Dataset entries:
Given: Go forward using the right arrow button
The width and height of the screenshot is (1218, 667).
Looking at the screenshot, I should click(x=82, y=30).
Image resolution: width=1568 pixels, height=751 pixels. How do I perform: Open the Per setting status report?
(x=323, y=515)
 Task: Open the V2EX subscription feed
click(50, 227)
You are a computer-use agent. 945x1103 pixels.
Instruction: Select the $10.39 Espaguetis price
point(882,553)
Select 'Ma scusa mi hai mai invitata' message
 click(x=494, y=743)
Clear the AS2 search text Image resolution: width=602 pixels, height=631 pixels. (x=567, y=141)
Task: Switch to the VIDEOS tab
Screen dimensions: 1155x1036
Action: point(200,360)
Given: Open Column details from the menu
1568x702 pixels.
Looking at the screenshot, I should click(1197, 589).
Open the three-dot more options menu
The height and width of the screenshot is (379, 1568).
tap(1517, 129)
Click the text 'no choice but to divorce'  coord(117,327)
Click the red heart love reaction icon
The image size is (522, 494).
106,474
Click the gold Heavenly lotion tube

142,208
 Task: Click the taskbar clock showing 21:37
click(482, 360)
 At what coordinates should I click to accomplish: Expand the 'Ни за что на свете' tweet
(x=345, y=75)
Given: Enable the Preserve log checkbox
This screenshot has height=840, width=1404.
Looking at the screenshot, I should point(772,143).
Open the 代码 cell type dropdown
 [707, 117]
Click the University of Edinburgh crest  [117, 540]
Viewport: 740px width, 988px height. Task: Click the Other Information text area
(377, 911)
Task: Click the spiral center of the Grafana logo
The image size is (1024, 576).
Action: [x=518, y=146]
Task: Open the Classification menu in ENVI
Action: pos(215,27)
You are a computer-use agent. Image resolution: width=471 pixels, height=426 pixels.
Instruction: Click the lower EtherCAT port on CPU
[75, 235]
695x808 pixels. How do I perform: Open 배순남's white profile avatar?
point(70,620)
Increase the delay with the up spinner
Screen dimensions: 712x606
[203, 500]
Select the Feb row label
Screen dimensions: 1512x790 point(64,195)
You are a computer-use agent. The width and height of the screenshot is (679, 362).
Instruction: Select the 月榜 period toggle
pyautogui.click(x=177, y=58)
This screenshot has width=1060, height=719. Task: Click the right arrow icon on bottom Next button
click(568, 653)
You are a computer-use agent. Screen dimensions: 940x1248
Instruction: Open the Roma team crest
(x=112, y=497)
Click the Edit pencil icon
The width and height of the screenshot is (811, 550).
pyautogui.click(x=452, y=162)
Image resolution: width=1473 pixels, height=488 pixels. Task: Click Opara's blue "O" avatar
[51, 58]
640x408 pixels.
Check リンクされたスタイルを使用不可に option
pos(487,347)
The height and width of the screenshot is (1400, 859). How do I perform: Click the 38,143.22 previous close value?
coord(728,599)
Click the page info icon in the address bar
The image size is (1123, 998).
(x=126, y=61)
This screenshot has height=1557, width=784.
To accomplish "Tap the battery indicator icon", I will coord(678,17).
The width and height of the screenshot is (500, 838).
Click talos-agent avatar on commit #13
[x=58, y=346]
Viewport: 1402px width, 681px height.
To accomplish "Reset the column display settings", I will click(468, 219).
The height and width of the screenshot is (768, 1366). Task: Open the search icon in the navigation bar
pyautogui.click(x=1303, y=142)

Exercise: Beginning at the line that holds "Viewport: 1402px width, 681px height.", reproduce each line of the records above down to and including the last one.

Task response:
Viewport: 1402px width, 681px height.
To accomplish "Reset the column display settings", I will click(468, 219).
The height and width of the screenshot is (768, 1366). Task: Open the search icon in the navigation bar
pyautogui.click(x=1303, y=142)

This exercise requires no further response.